Una madre tenía dos hijos. Una mañana se dio cuenta de que el menor ardía de fiebre, e inmediatamente lo llevó al hospital. Los médicos, dada la gravedad, decidieron que el pequeño debía quedarse ingresado.
Durante días la madre no se despegó de su lado. Cuidaba de él día y noche, y rara vez pasaba por casa, salvo para asearse o coger lo estrictamente necesario para poder pasar las siguientes noches en el hospital. El hijo mayor la veía entrar y salir de casa corriendo, sin apenas detenerse a saludarle.
Tras varias semanas la enfermedad remitió, y madre e hijo pudieron finalmente regresar a casa. Al llegar, el hermano mayor apenas les saludó, y rápidamente se encerró en su cuarto.

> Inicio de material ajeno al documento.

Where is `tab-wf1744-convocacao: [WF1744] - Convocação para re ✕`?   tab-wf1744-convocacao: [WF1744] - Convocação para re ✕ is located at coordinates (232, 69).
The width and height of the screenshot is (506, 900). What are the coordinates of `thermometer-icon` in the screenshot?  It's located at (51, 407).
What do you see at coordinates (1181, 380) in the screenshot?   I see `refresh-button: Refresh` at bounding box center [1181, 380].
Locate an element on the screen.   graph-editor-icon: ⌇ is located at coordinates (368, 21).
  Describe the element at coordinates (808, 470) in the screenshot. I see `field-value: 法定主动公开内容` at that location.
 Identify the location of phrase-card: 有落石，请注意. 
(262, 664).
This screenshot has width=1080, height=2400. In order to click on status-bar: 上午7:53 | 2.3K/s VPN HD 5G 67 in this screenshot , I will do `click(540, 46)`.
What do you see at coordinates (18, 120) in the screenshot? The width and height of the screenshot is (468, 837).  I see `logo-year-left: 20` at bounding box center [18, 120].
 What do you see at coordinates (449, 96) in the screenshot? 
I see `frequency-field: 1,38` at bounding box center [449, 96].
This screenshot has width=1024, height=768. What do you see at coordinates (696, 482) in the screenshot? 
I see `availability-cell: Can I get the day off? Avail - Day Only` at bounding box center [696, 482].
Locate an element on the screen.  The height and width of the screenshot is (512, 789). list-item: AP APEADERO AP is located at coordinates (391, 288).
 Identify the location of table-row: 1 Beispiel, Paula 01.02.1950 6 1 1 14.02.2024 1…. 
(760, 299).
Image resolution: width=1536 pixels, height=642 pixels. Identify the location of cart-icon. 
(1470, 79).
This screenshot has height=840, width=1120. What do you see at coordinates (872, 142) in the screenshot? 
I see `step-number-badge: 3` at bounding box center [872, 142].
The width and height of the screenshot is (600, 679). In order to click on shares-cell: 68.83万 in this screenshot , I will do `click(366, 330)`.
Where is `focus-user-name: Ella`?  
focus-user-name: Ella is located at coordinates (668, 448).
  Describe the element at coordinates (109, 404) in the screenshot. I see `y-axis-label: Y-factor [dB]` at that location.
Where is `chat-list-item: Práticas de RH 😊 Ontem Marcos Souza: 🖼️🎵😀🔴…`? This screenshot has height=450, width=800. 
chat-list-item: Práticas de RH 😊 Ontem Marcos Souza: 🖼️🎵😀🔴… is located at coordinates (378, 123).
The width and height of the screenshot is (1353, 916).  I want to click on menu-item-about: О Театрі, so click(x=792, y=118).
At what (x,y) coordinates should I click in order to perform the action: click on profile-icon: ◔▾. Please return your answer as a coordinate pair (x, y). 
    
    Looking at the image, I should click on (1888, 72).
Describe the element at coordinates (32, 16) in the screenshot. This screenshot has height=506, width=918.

La madre enseguida comprendió lo que pasaba. Llamó a su puerta y le preguntó:
- Hijo, ¿qué te pasa? ¿No te alegras de que estemos juntos otra vez?
Él le soltó con rabia todo lo que llevaba dentro:
- Mamá, siempre he pensado que mi hermano era tu favorito. Ahora tengo claro que le quieres más a él que a mí.
La madre se acercó y lo abrazó. Después, mirándolo con amor, le dijo:
- Mi hijo favorito es el hijo enfermo, hasta que se cura; el que está lejos de casa, hasta que vuelve; el que sufre, hasta que encuentra consuelo. ¿Entiendes ahora que tú también eres mi hijo favorito?
Esta sencilla historia refleja algo que todos hemos sentido durante esta terrible pandemia: el impulso por ayudar a quien más lo necesita. Este deseo surge del Amor de Dios, que ha sido puesto en nuestros corazones y nos apremia a ayudar al que sufre.
Por eso, cuando nos volcamos en ayudar a algunos de estos "hijos favoritos" descubrimos la plenitud y la felicidad. Y es que ahí radica el verdadero sentido de nuestra vida.